Former Rep. Brad Schneider declared Tuesday night that he was the Democrat who won the right to take on Republican incumbent Bob Dold in November.

And on Wednesday, primary rival Nancy Rotering agreed.

After all the voters were tallied, it became clear that north suburban Democrats had chosen Schneider, who has tussled with Dold twice before, to try to turn the recently red seat blue again in the 10th Congressional District.

Schneider, a 54-year-old management consultant from Deerfield, bested Rotering, mayor of Highland Park, with 54 percent of the vote, with all 411 precincts in Cook and Lake counties reporting.

Iran, a major issue to a large Jewish population in their district that champions Israel’s security, was the biggest divide between the two candidates. Schneider’s public opposition to the president’s Iran agreement cost him the support of several major Democrats, including U.S. Sen. Dick Durbin.

But before every last precinct had been counted, Schneider had declared victory Tuesday night at his campaign party in Deerfield as well as on Twitter: “Onward to victory November! #IL10”

But Rotering, who promoted herself as the solution to what she had called “a lack of courageous leadership” in the 10th, was not ready to concede defeat in the race on which she had already lent herself at least $345,000.

She had said she would wait for all the votes to come in. Nor did the candidates speak to each other Tuesday night, according to the two campaigns.

By Wednesday morning, Rotering changed her mind and conceded.

“After the results were tallied this morning, I called Brad Schneider and congratulated him on his victory,” Rotering emailed to supporters.

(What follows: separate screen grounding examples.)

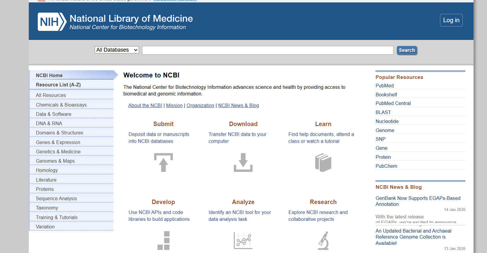This screenshot has width=487, height=253.
Task: Click the Learn books icon
Action: (x=323, y=162)
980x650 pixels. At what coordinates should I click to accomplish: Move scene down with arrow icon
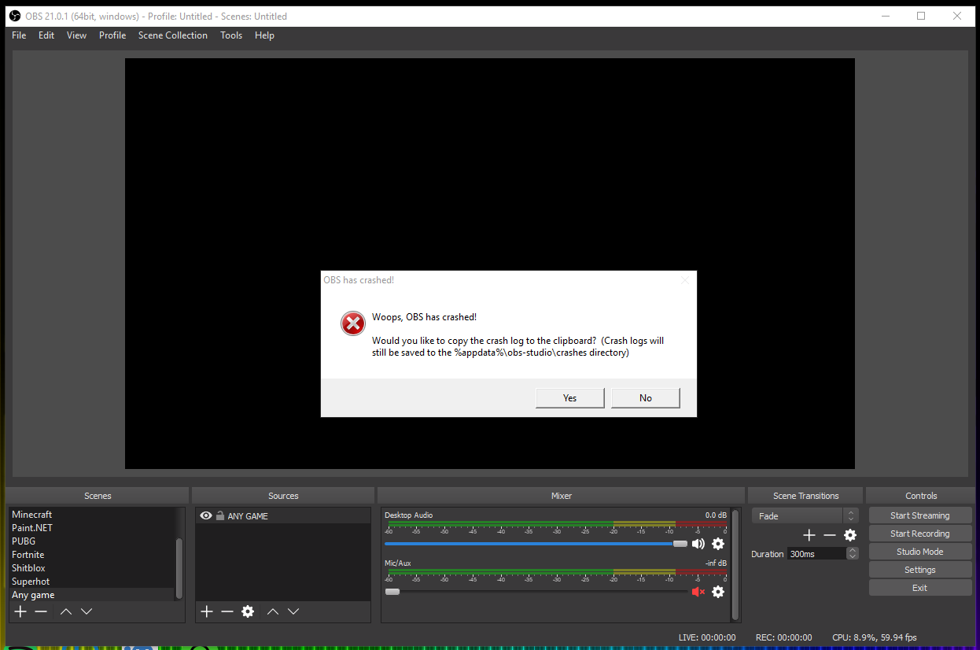[x=87, y=611]
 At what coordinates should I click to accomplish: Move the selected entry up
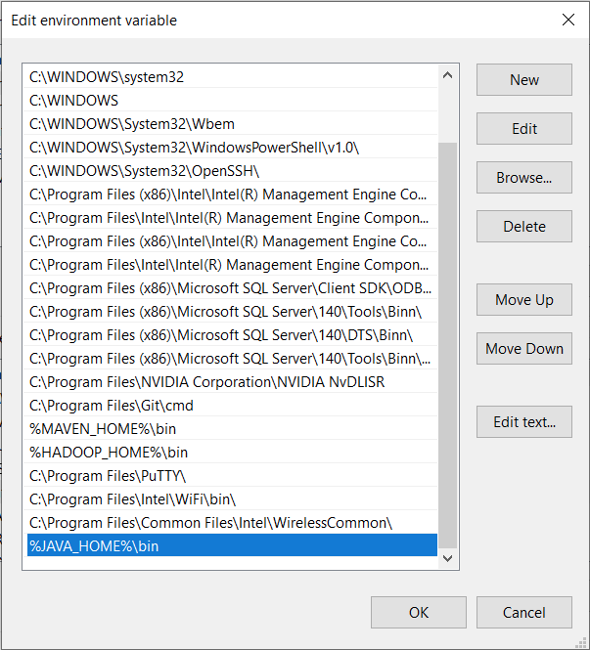[x=523, y=300]
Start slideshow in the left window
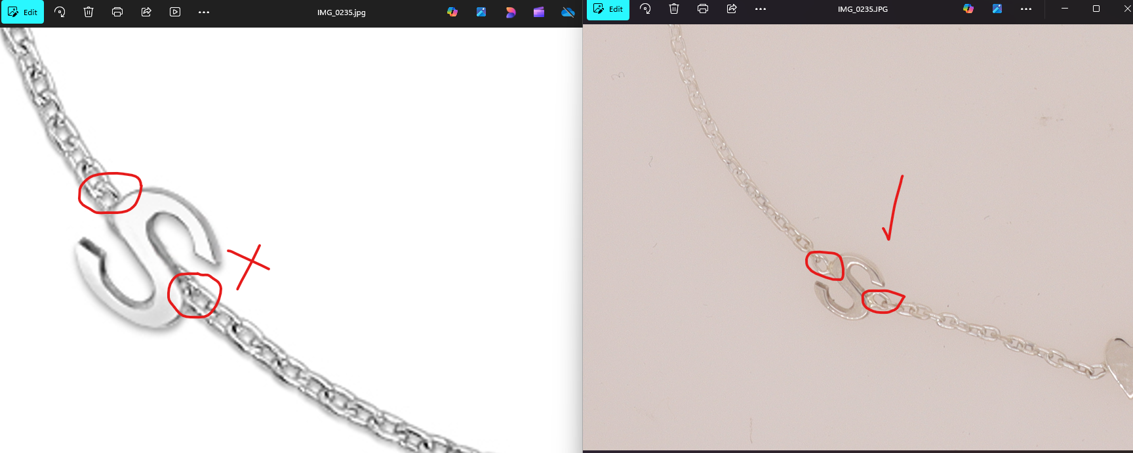This screenshot has width=1133, height=453. point(175,12)

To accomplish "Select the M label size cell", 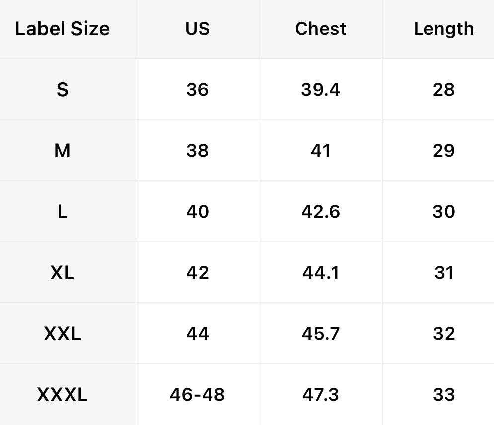I will [x=62, y=151].
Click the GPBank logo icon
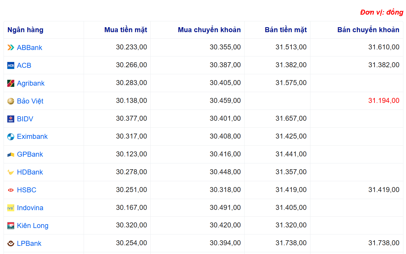The height and width of the screenshot is (254, 406). click(11, 155)
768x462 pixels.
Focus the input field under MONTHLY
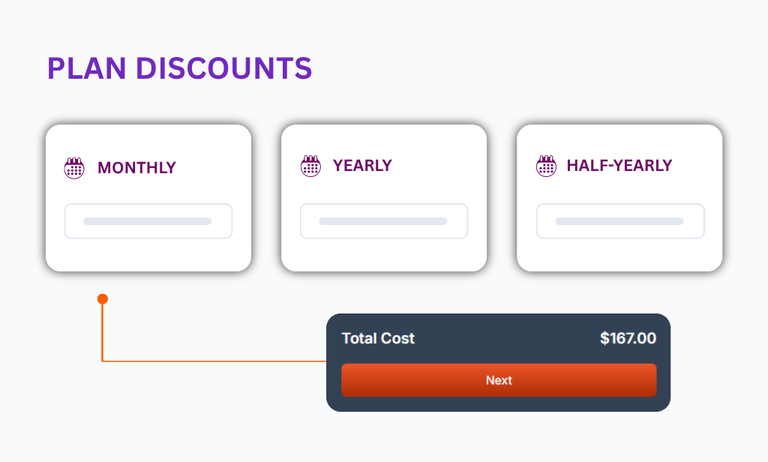tap(148, 221)
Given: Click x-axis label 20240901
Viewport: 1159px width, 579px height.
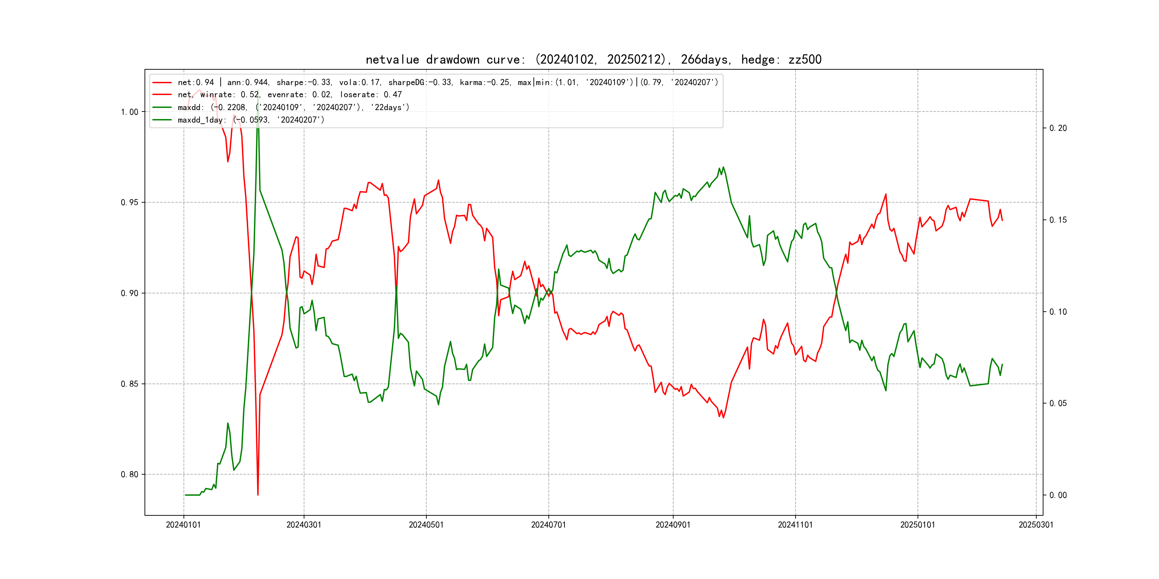Looking at the screenshot, I should coord(673,525).
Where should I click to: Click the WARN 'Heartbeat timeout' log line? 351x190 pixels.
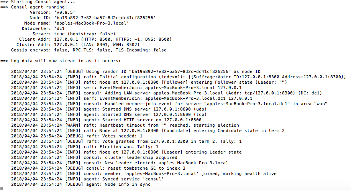coord(125,126)
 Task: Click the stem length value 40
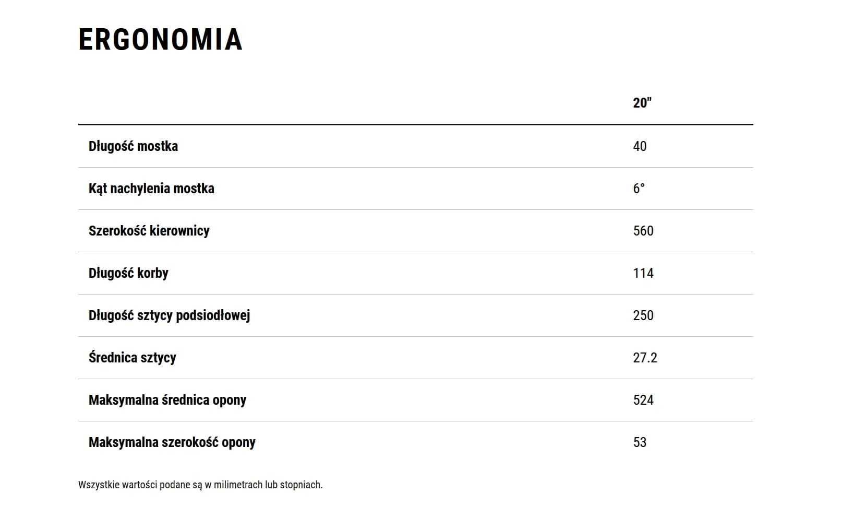[640, 146]
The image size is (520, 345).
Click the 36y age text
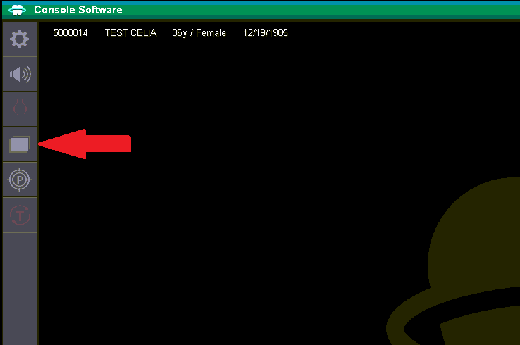coord(180,33)
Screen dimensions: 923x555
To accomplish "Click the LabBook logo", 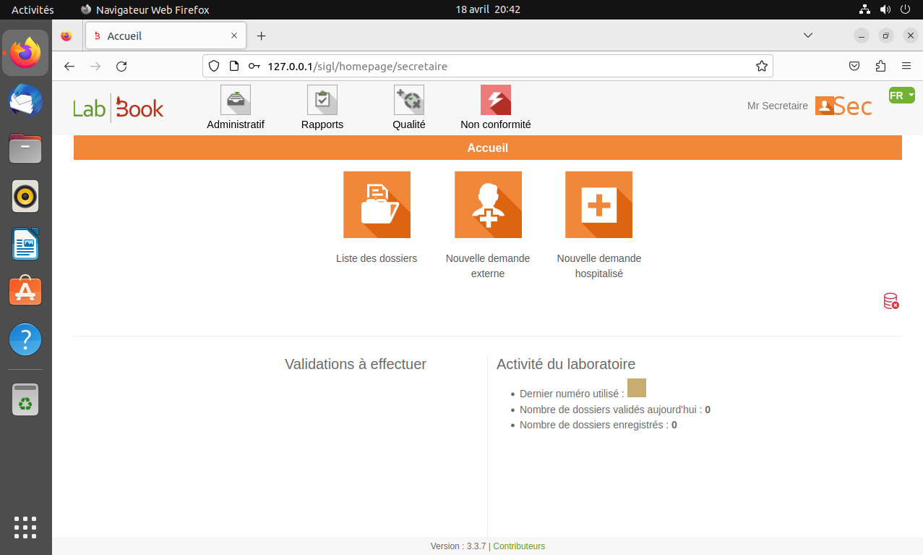I will pyautogui.click(x=118, y=106).
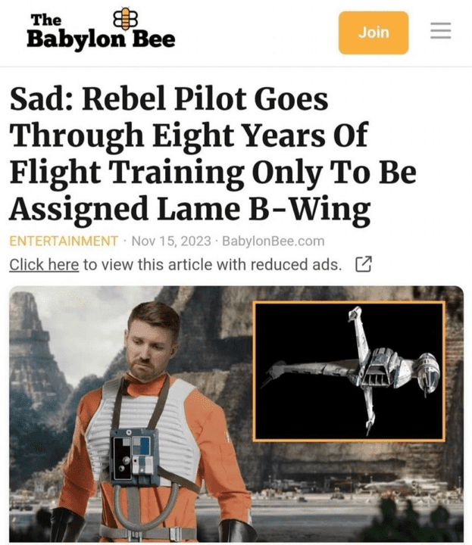This screenshot has width=472, height=545.
Task: Open the ENTERTAINMENT category link
Action: pos(64,241)
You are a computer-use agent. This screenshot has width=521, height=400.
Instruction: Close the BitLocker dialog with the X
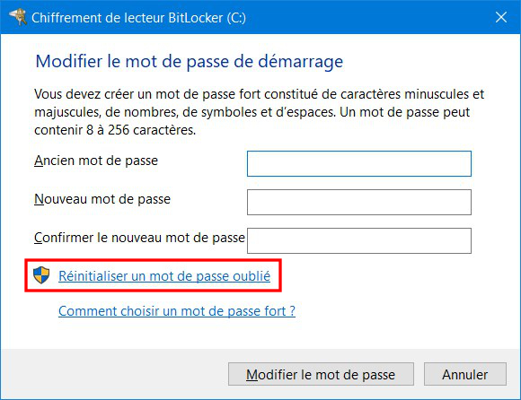pyautogui.click(x=501, y=17)
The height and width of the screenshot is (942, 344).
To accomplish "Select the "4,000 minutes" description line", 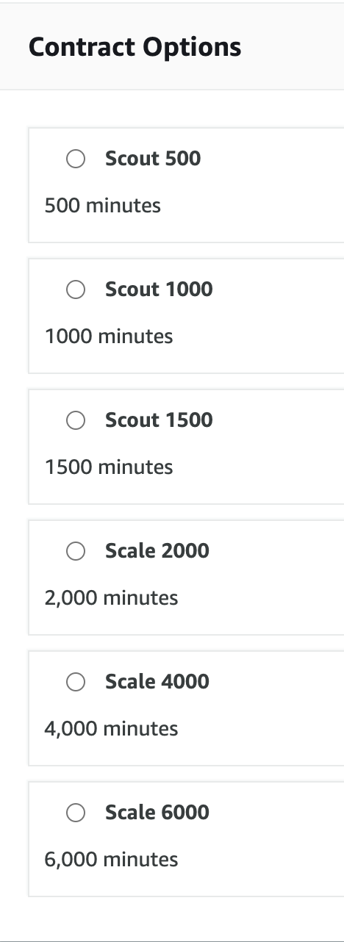I will [111, 729].
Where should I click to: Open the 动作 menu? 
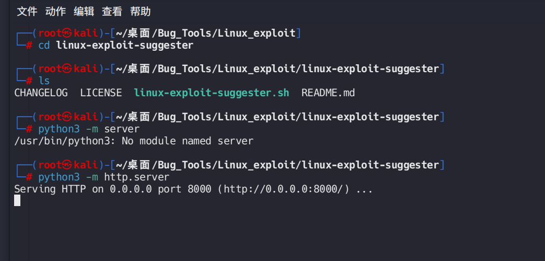pyautogui.click(x=55, y=11)
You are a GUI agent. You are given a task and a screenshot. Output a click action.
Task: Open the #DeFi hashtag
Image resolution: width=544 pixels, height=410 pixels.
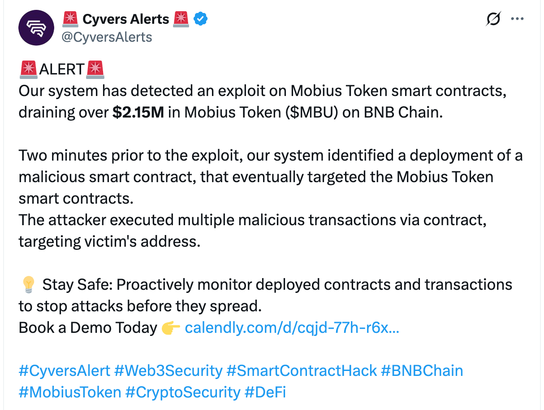266,392
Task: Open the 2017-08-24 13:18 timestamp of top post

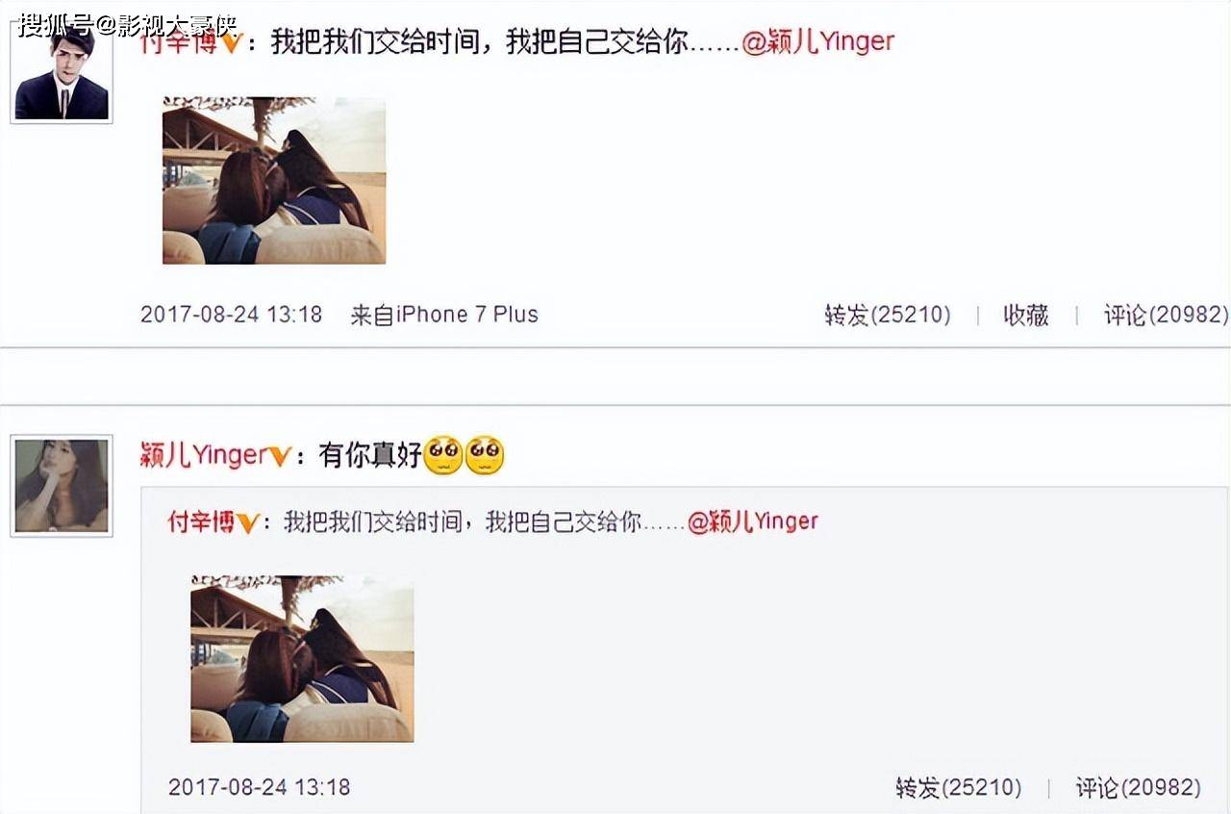Action: tap(231, 315)
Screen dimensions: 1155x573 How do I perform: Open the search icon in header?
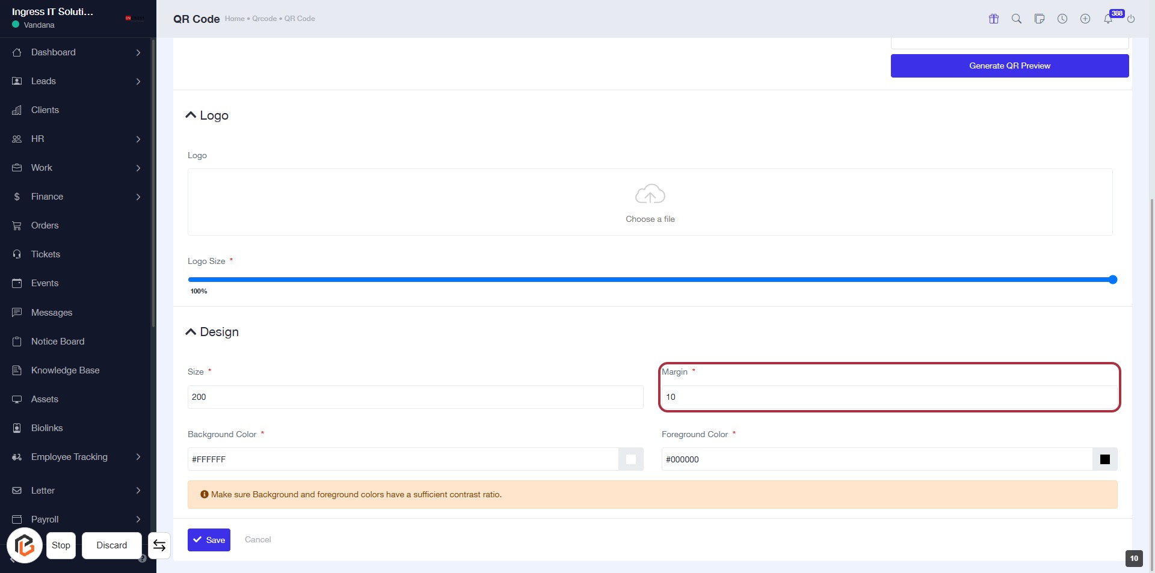(x=1017, y=19)
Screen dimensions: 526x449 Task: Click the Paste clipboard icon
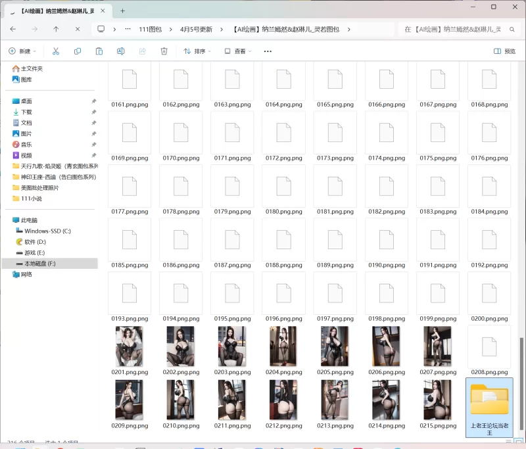(x=99, y=51)
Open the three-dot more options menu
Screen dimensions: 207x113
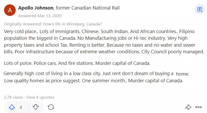coord(199,107)
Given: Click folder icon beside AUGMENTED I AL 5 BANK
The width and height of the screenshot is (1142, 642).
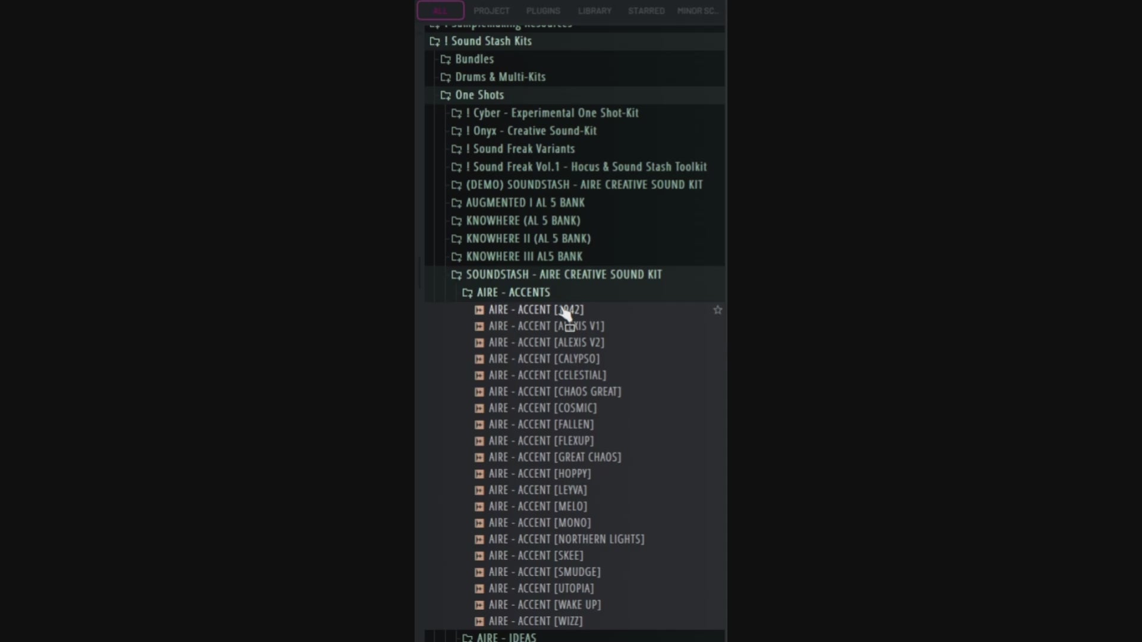Looking at the screenshot, I should [456, 203].
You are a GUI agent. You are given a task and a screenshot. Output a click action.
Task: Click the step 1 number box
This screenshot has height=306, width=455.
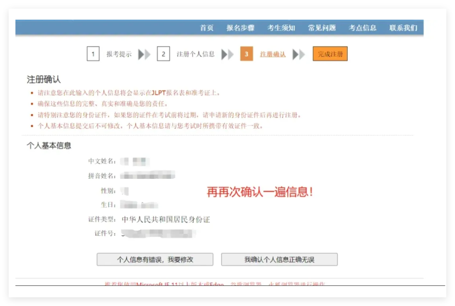click(x=93, y=54)
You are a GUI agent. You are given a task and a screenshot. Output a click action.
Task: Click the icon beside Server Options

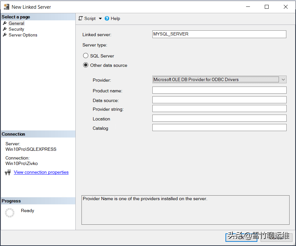coord(5,35)
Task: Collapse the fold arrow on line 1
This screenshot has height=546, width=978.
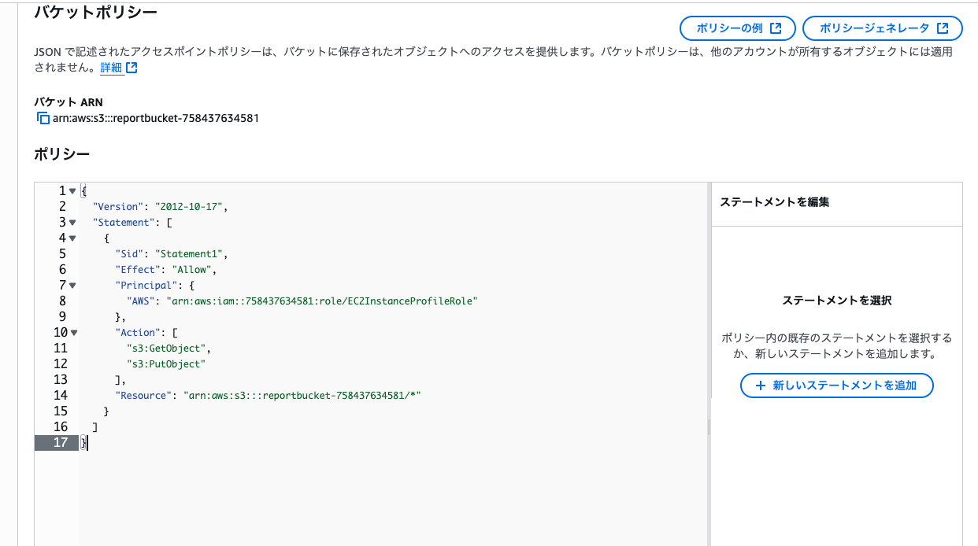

Schneider, a married father of two sons, had won the 10th Congressional District seat in 2012, beating Dold; but he then lost to Dold in 2014.

November’s contest in the independent-minded north suburban district, which has flip-flopped in recent years, is expected to draw millions in outside money as Schneider faces Dold.

As of February 24, the last available campaign finance reports showed Schneider had raised more than $1.7 million for the primary but had just $300,000 left in cash on hand. Dold, who faced no primary challenger, was still sitting on $1.6 million as of late February.

The Democratic Congressional Campaign Committee had already named Schneider to its “Red to Blue” list of candidates it thinks can win seats from sitting Republicans.

The 10th District stretches up the North Shore from Winnetka through Waukegan to the Wisconsin line, west as far as Fox Lake and encompasses Mundelein, Buffalo Grove and parts of Mount Prospect and Des Plaines.